(Dataset items)
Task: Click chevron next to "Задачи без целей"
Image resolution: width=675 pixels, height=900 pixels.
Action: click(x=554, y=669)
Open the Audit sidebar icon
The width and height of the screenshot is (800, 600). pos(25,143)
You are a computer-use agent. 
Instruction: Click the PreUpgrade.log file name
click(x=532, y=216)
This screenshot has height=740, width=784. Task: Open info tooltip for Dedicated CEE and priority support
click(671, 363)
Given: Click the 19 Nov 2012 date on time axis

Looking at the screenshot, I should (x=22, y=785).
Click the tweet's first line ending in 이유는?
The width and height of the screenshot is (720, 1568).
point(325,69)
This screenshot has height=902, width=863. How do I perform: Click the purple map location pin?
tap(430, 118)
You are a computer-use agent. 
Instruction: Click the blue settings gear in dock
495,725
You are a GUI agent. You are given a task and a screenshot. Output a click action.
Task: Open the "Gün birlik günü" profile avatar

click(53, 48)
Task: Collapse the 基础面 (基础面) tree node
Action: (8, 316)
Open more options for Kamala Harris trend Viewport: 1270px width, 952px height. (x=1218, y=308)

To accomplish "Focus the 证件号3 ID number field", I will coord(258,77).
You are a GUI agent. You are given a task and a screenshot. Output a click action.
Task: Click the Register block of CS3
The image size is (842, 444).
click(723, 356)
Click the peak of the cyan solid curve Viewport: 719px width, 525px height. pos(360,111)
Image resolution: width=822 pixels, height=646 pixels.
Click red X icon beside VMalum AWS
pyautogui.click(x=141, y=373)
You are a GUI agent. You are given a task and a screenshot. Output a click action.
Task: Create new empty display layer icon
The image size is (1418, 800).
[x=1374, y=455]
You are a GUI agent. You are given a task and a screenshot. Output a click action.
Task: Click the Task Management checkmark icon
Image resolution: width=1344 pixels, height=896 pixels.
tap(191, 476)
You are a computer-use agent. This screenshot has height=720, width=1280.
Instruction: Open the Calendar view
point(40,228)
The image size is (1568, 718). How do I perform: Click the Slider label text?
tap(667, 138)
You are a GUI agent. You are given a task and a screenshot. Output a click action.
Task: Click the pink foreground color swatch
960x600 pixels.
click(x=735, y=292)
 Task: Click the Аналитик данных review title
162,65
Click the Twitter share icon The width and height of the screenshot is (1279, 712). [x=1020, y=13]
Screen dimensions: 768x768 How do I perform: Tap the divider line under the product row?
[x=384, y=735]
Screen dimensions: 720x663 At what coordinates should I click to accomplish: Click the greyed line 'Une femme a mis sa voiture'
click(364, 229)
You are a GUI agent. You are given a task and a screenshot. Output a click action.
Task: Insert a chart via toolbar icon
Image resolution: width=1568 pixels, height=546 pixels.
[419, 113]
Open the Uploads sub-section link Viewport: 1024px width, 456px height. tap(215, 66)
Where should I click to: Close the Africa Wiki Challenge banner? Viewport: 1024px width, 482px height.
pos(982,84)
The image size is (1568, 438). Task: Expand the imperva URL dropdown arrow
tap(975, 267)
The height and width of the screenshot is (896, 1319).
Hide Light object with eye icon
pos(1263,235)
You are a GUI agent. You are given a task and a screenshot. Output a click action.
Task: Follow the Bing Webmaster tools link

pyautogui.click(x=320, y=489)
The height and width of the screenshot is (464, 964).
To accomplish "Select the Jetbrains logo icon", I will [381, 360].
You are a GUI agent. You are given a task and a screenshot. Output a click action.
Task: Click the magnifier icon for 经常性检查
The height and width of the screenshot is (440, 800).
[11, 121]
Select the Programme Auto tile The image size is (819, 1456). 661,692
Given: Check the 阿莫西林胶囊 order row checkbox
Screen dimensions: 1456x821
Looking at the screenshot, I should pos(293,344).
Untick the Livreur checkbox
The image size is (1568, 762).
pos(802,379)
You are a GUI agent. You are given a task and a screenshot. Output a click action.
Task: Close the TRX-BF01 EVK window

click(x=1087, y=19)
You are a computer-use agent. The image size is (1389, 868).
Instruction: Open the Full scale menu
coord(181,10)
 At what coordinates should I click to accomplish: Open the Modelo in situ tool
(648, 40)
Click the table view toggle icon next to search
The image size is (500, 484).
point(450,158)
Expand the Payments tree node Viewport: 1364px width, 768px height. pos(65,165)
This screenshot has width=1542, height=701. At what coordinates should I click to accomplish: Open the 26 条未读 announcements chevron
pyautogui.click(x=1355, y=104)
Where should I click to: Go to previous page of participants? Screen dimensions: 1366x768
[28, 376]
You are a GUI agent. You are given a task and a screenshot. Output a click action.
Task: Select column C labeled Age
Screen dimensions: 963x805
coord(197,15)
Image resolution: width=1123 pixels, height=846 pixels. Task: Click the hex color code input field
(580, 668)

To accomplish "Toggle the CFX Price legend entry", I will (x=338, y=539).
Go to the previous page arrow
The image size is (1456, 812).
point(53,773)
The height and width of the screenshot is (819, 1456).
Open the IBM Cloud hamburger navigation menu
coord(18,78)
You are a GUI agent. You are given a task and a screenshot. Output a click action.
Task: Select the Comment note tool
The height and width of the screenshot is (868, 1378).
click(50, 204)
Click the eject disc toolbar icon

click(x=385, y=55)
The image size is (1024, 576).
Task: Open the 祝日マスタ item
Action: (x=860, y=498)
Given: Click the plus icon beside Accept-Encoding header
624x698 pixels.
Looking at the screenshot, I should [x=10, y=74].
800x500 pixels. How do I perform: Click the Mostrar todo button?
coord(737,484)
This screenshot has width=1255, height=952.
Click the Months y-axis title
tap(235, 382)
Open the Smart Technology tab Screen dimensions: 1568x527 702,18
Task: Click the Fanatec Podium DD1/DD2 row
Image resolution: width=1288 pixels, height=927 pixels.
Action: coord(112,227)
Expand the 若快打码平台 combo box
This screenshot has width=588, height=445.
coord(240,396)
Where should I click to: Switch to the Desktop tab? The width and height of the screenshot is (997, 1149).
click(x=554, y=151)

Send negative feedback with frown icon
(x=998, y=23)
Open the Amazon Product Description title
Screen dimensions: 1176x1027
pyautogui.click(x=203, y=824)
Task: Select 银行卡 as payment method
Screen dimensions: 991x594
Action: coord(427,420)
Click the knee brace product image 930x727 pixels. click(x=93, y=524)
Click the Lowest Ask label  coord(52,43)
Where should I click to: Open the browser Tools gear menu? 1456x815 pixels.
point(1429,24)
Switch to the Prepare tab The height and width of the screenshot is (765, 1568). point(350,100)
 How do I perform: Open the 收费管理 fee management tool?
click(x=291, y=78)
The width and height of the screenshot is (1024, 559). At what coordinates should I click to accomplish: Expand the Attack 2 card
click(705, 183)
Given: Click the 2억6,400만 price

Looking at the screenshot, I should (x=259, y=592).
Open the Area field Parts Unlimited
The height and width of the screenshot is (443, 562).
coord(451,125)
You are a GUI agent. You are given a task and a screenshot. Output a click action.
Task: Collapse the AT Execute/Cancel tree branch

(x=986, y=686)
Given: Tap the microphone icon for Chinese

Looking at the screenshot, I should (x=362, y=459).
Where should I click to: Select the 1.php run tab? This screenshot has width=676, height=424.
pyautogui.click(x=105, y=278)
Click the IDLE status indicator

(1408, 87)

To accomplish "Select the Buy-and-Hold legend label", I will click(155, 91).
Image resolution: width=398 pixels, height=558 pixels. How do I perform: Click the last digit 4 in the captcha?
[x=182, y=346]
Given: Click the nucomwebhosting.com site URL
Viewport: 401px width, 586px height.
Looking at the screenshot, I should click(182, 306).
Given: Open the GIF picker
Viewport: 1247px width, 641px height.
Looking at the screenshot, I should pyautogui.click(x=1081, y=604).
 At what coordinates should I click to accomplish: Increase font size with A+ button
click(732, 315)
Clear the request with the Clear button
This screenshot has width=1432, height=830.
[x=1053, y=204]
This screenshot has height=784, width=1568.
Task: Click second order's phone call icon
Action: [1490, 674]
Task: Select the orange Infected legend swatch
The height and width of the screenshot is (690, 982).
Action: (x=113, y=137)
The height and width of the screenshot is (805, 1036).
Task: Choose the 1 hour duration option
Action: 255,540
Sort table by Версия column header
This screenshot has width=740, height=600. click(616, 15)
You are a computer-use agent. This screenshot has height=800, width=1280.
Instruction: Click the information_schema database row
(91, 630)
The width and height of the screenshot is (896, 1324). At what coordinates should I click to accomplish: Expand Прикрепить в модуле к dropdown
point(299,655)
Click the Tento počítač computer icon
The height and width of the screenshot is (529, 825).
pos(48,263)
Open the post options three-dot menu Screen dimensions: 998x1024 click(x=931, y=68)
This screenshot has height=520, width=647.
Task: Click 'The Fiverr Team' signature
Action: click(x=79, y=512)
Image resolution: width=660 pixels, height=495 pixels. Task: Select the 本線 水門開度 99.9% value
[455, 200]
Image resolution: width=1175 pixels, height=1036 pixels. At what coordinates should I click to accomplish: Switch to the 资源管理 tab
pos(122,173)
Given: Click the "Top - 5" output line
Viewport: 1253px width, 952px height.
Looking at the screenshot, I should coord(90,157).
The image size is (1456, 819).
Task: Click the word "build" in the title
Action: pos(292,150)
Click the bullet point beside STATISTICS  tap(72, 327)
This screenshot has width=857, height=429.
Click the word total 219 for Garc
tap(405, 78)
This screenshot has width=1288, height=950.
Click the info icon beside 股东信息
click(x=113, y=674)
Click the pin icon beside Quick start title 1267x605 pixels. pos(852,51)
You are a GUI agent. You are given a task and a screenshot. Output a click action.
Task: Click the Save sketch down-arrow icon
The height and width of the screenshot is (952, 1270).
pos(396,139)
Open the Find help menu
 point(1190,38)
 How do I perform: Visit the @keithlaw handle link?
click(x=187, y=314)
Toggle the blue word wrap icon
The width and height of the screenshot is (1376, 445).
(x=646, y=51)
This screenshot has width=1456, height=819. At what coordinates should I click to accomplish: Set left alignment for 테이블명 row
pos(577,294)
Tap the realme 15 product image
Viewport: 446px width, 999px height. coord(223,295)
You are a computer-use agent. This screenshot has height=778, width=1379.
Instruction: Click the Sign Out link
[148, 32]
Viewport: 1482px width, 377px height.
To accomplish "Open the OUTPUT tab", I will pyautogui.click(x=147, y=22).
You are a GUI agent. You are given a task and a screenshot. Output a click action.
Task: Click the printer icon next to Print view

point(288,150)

_Problem description_
Can you render the part of the items that opens with the line containing "Open the Uploads" and closes with the line containing "tap(975, 267)" as a two-column CSV with the columns text and answer? Put one row per item, with each field quoted and any line breaks turned into spaces.

_Full response_
text,answer
"Open the Uploads sub-section link Viewport: 1024px width, 456px height.","tap(215, 66)"
"Where should I click to: Close the Africa Wiki Challenge banner? Viewport: 1024px width, 482px height.","pos(982,84)"
"The image size is (1568, 438). Task: Expand the imperva URL dropdown arrow","tap(975, 267)"